For information, visit www.ohioswallow.com/poetry_prize

Friday, July 3, 2009

Much to look forward to in the fall of 2009. School will start back up, the Chicago Bears will take the field with an actual quarterback, I can put tombstones and skeletons in my yard without looking like a crazy person, and all these books will hit the market.

Lorrie Moore, Dan Chaon, Thomas Pynchon, Philip Roth, Jonathan Lethem, Dave Eggers, William T. Vollman . . . the list goes on. What a season.

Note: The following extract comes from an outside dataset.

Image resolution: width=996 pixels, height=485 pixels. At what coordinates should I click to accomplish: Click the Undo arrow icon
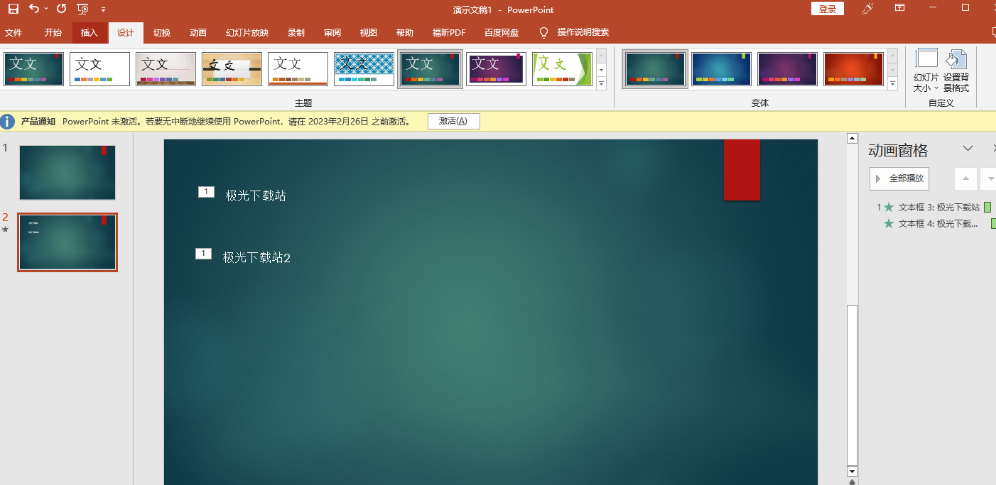pos(35,9)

___________________________________________

Also, the Lit Events calendar (up and to your right) has been updated with new classes from the Writers' Center. One of their regular series is "Evening with the Muse," a Sunday evening poetry reading. Coming up on July 12th is Jim McGarrah:

Jim McGarrah's first book of poems, Running the Voodoo Down won a book prize from Elixir Press in 2003. He has been nominated for a Pushcart Prize and a finalist twice in the James Hearst Poetry Contest. Home Again: Essays and Memoirs from Indiana, was published in August of 2006 by Indiana Historical Society Press and his novel, Going Postal, in April, 2007. A memoir entitled A Temporary Sort of Peace, which reflects his experiences as a combat Marine in Vietnam was published by Indiana Historical Society press in August, 2007. He holds a Master of Fine Arts in Writing from Vermont College and a Master of Arts in Liberal Studies from the University of Southern Indiana. He has worked as a janitor, horse trainer, carpet layer, mechanic, schoolteacher, hod carrier, hay baler, and recreational therapist. Occasionally, he drinks.

Me too, Jim. Me too.

Thursday, July 2, 2009

Come on, this will be fun!





















Two of these books represent the selections for Andrew's Book Club for July. One is from the blog called "Awful Library Books." Bet you'll never guess which book that is . . .

Go ahead. Take your time.

Wednesday, July 1, 2009

State Budget Cuts the Arts by 20%

But it's not as bad as it could have been. Mitch Daniels' initial budget looked to slash the arts budget by something like 80%, a proposal that was just hateful. In that light, 20% looks a little like a victory. From the Indiana Coalition for the Arts:

Despite the efforts of many arts advocates, the new state budget for the biennium beginning July 1, 2009 resulted in a 20% cut to the Indiana Arts Commission. Because the House Democrats accepted the Senate Republicans' budget, the final figures for the IAC are the same as those in the Senate's special session budget bill.

For each year of the biennium:
$418,557 personal services (personnel)
$2,783,811 other operating expenses (grants and services)
TOTAL $3,202,368

The good news is that the National Endowment for the Arts is slated for an increase in the federal budget that begins October 1, 2009. The U.S. House has passed a $15 million increase, and the federal budget bill goes next to the U.S. Senate. Forty percent of all NEA funds go directly to the state arts agencies.